TASK –
Copy the records below verbatim, beginning at the line that contains "Task: Select column M header" and continuing through the last line of the records.

ENTRIES SUPPLIED –
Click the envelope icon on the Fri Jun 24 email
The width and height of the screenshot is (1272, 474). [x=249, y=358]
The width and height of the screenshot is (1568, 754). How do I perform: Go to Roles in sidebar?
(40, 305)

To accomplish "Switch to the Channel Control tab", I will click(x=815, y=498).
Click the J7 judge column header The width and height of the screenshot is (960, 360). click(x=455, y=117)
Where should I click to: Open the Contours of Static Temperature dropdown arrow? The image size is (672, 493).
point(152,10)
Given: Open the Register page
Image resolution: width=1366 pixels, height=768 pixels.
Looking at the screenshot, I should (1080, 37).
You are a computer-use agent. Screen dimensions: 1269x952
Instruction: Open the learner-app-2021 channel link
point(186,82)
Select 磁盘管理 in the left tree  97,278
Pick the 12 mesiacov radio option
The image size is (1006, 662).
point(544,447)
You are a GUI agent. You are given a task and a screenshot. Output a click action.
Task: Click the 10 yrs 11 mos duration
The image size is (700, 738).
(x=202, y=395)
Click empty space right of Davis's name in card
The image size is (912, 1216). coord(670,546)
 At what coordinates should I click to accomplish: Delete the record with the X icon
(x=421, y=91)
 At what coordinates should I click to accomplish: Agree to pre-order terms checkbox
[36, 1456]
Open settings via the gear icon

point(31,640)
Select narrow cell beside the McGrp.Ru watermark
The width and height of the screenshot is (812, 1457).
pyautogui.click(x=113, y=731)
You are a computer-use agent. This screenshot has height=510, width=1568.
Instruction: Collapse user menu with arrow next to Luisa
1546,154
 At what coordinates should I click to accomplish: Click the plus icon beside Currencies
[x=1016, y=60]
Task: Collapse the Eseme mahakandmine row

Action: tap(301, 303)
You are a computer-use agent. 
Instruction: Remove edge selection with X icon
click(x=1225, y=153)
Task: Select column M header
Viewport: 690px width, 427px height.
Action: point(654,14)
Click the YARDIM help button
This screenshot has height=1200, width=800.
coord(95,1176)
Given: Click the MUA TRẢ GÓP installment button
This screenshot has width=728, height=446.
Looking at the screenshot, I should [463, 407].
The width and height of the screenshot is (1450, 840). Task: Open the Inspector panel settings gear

ANSWER TO THIS PROBLEM –
Task: Select column M header
Viewport: 690px width, 427px height.
Action: point(654,14)
Click the YARDIM help button
This screenshot has height=1200, width=800.
coord(95,1176)
Given: Click the MUA TRẢ GÓP installment button
This screenshot has width=728, height=446.
Looking at the screenshot, I should [463, 407].
The width and height of the screenshot is (1450, 840). Task: Open the Inspector panel settings gear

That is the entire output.